Quick Post: List<int> Intersect Performance

I noticed an interesting performance difference earlier today, so I thought I’d throw together a quick post about it just in case it could be useful for anyone else.  In a project that I’m working on, I have the need to do a good amount of intersect operations on separate collections of integers.  I happened to notice that the performance of this was affected by the order in which the collections were specified.  So lets jump right in and take a look.  I’m doing all of my tests with Visual Studio 2013 in a .NET 4.5 console application compiling for x64.  CPU: Intel Xeon E3-1230 V2 with HT enabled.

using System;
using System.Collections.Generic;
using System.Linq;

namespace CompareSpeed
{
    class Program
    {
        static void Main(string[] args)
::::::
◆ **TASKS**:
1. According to the intersect performance post, why did the writer put it together?
2. Print the part of the intersect performance post starting with "Quick Post: List<int>" and going on through "with HT enabled.".
3. Write the next part of the intersect performance post, continuing the code after its last line.
::::::
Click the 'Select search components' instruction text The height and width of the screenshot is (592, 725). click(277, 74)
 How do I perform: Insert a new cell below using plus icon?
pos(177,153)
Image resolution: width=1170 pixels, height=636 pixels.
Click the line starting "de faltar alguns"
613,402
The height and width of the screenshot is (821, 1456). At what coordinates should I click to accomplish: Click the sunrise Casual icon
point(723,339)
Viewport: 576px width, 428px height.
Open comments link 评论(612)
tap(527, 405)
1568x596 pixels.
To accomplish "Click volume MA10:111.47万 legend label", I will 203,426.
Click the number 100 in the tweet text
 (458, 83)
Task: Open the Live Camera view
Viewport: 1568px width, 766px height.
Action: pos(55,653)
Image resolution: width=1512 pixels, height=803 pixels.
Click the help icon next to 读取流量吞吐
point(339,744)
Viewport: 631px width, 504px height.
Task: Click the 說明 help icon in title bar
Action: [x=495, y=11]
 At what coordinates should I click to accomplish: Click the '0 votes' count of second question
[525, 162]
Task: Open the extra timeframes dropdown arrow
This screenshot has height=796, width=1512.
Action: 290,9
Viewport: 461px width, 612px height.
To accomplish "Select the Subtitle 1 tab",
::::::
◆ **IN RESPONSE**:
1. The writer noticed that the speed of intersect operations on separate collections of integers depended on the order in which the collections were specified. The post shares that difference in case it could be useful for anyone else.

2.
Quick Post: List<int> Intersect Performance

I noticed an interesting performance difference earlier today, so I thought I’d throw together a quick post about it just in case it could be useful for anyone else.  In a project that I’m working on, I have the need to do a good amount of intersect operations on separate collections of integers.  I happened to notice that the performance of this was affected by the order in which the collections were specified.  So lets jump right in and take a look.  I’m doing all of my tests with Visual Studio 2013 in a .NET 4.5 console application compiling for x64.  CPU: Intel Xeon E3-1230 V2 with HT enabled.

3.
        {
            int largeColSize = 10000;
            int smallColSize = 500;
            int iterations = 25000;

            Console.WriteLine("Total Rows: {0}", (largeColSize + smallColSize).ToString("#,0"));
            Console.WriteLine("Ratio of small to large: {0}", (decimal)smallColSize / (decimal)largeColSize);
            Console.WriteLine();

            var rand = new System.Random();
            var largeCollection = new List<int>(largeColSize);
            var smallCollection = new List<int>(smallColSize);

            //Fill large collection
            for (int i = 0; i < largeColSize; i++)
            {
                largeCollection.Add(rand.Next(int.MinValue, int.MaxValue));
            }

            //Fill small collection
            for (int i = 0; i < smallColSize; i++)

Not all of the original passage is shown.